**** EXERCISE MATERIAL

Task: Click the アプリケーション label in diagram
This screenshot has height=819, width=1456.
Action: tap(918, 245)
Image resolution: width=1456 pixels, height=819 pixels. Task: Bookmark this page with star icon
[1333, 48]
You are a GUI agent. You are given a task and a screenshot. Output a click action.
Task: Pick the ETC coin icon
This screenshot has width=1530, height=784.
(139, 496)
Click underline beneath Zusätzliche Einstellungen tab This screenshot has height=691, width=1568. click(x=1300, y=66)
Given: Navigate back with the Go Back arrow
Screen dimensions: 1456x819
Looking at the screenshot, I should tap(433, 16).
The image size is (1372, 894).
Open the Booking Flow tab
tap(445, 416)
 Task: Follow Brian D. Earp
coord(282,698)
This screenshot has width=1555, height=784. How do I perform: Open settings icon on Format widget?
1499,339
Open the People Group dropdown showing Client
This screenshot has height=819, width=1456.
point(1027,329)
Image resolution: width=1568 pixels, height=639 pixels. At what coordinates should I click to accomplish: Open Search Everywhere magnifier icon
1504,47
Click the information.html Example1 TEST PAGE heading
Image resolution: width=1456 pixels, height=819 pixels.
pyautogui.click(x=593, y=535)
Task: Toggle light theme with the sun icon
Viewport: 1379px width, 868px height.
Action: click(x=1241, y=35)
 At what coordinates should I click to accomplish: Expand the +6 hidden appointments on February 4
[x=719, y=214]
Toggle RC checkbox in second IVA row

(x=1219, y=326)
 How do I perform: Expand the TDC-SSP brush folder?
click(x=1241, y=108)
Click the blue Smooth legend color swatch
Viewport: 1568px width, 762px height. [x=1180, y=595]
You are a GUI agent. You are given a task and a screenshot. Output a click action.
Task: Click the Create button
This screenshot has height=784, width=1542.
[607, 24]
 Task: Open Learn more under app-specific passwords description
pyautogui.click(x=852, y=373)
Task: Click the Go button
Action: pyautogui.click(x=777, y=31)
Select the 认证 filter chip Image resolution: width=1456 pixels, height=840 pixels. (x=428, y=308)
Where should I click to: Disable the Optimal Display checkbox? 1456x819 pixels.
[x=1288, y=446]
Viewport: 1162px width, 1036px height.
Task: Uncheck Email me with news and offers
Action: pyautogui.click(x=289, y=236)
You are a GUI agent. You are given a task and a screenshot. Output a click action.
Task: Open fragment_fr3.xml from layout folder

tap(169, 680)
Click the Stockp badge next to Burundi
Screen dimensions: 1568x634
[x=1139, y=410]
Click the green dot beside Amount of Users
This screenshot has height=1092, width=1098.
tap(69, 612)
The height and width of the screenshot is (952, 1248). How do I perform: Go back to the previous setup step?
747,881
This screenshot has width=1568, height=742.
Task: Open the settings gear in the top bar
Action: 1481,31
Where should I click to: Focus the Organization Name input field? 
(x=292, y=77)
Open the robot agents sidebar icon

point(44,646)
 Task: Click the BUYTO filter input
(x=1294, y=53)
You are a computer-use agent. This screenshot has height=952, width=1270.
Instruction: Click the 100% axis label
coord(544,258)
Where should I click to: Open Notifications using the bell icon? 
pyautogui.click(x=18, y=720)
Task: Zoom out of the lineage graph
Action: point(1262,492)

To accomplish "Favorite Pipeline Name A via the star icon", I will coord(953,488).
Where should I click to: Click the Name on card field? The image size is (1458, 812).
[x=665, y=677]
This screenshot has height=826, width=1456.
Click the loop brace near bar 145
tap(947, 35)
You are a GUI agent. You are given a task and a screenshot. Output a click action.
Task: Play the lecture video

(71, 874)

********

- **PROBLEM TO WORK ON**: Your response should consist of the data above, duplicated exactly.

- **ANSWER BOX**:
Task: Click the アプリケーション label in diagram
This screenshot has height=819, width=1456.
Action: tap(918, 245)
Image resolution: width=1456 pixels, height=819 pixels. Task: Bookmark this page with star icon
[1333, 48]
You are a GUI agent. You are given a task and a screenshot. Output a click action.
Task: Pick the ETC coin icon
This screenshot has width=1530, height=784.
(139, 496)
Click underline beneath Zusätzliche Einstellungen tab This screenshot has height=691, width=1568. click(x=1300, y=66)
Given: Navigate back with the Go Back arrow
Screen dimensions: 1456x819
Looking at the screenshot, I should tap(433, 16).
The image size is (1372, 894).
Open the Booking Flow tab
tap(445, 416)
 Task: Follow Brian D. Earp
coord(282,698)
This screenshot has width=1555, height=784. How do I perform: Open settings icon on Format widget?
1499,339
Open the People Group dropdown showing Client
This screenshot has height=819, width=1456.
point(1027,329)
Image resolution: width=1568 pixels, height=639 pixels. At what coordinates should I click to accomplish: Open Search Everywhere magnifier icon
1504,47
Click the information.html Example1 TEST PAGE heading
Image resolution: width=1456 pixels, height=819 pixels.
pyautogui.click(x=593, y=535)
Task: Toggle light theme with the sun icon
Viewport: 1379px width, 868px height.
Action: click(x=1241, y=35)
 At what coordinates should I click to accomplish: Expand the +6 hidden appointments on February 4
[x=719, y=214]
Toggle RC checkbox in second IVA row

(x=1219, y=326)
 How do I perform: Expand the TDC-SSP brush folder?
click(x=1241, y=108)
Click the blue Smooth legend color swatch
Viewport: 1568px width, 762px height. [x=1180, y=595]
You are a GUI agent. You are given a task and a screenshot. Output a click action.
Task: Click the Create button
This screenshot has height=784, width=1542.
[607, 24]
 Task: Open Learn more under app-specific passwords description
pyautogui.click(x=852, y=373)
Task: Click the Go button
Action: pyautogui.click(x=777, y=31)
Select the 认证 filter chip Image resolution: width=1456 pixels, height=840 pixels. (x=428, y=308)
Where should I click to: Disable the Optimal Display checkbox? 1456x819 pixels.
[x=1288, y=446]
Viewport: 1162px width, 1036px height.
Task: Uncheck Email me with news and offers
Action: pyautogui.click(x=289, y=236)
You are a GUI agent. You are given a task and a screenshot. Output a click action.
Task: Open fragment_fr3.xml from layout folder

tap(169, 680)
Click the Stockp badge next to Burundi
Screen dimensions: 1568x634
[x=1139, y=410]
Click the green dot beside Amount of Users
This screenshot has height=1092, width=1098.
tap(69, 612)
The height and width of the screenshot is (952, 1248). How do I perform: Go back to the previous setup step?
747,881
This screenshot has width=1568, height=742.
Task: Open the settings gear in the top bar
Action: 1481,31
Where should I click to: Focus the Organization Name input field? 
(x=292, y=77)
Open the robot agents sidebar icon

point(44,646)
 Task: Click the BUYTO filter input
(x=1294, y=53)
You are a computer-use agent. This screenshot has height=952, width=1270.
Instruction: Click the 100% axis label
coord(544,258)
Where should I click to: Open Notifications using the bell icon? 
pyautogui.click(x=18, y=720)
Task: Zoom out of the lineage graph
Action: point(1262,492)

To accomplish "Favorite Pipeline Name A via the star icon", I will coord(953,488).
Where should I click to: Click the Name on card field? The image size is (1458, 812).
[x=665, y=677]
This screenshot has height=826, width=1456.
Click the loop brace near bar 145
tap(947, 35)
You are a GUI agent. You are given a task and a screenshot. Output a click action.
Task: Play the lecture video

(71, 874)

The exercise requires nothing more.